Nothing but a number is needed: the count of lines below that include "Task".
----- RECORDS TO USE -----
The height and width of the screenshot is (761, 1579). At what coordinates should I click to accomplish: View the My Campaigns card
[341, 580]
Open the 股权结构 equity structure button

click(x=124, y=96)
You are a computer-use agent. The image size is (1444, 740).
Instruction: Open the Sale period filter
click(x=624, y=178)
-----
----- RECORDS TO USE -----
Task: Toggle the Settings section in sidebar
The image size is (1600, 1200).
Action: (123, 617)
-----
----- RECORDS TO USE -----
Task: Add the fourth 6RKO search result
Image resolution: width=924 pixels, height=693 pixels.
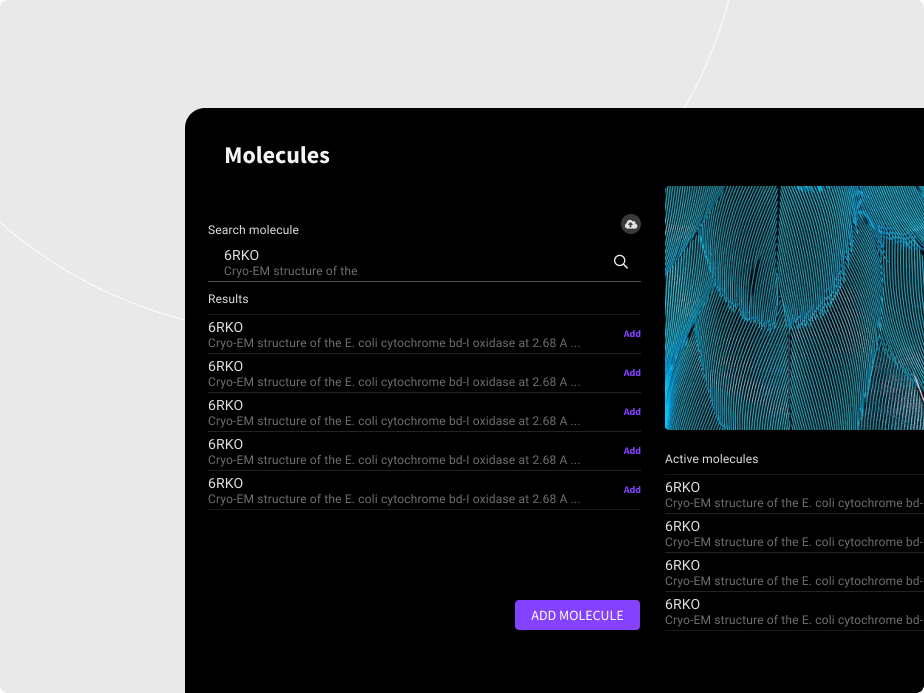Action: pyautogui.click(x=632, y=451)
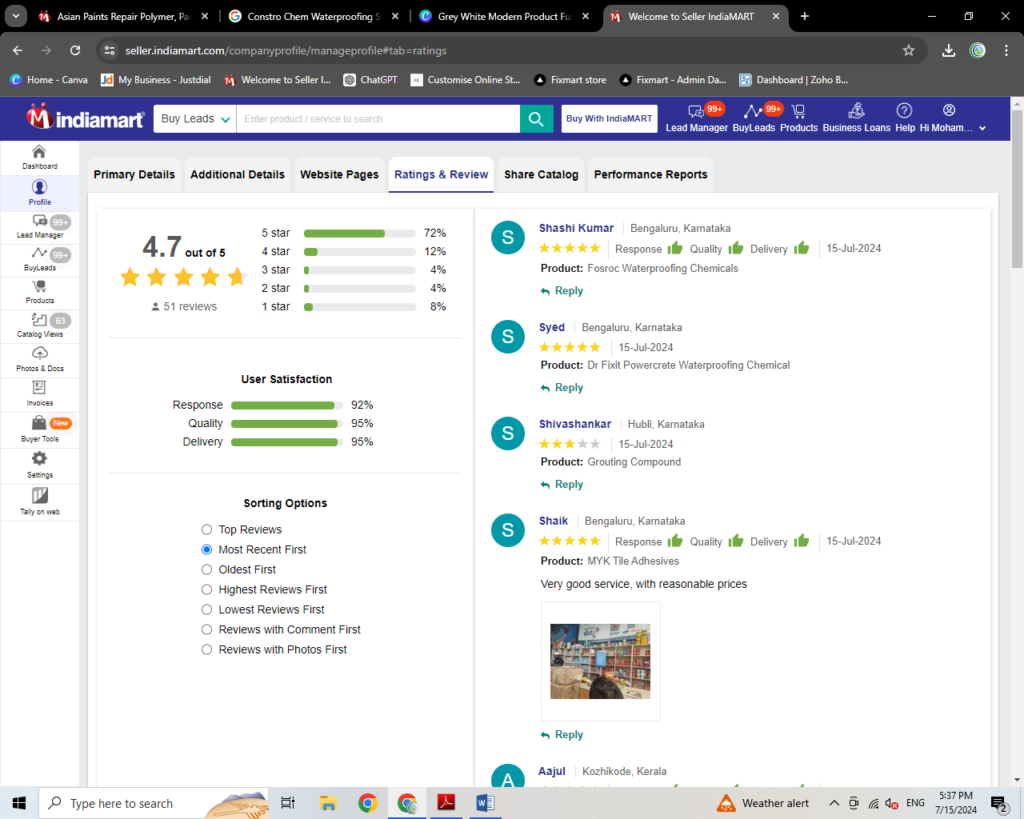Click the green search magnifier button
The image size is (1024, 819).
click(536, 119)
-----
_ANSWER TO THIS EXERCISE_. 2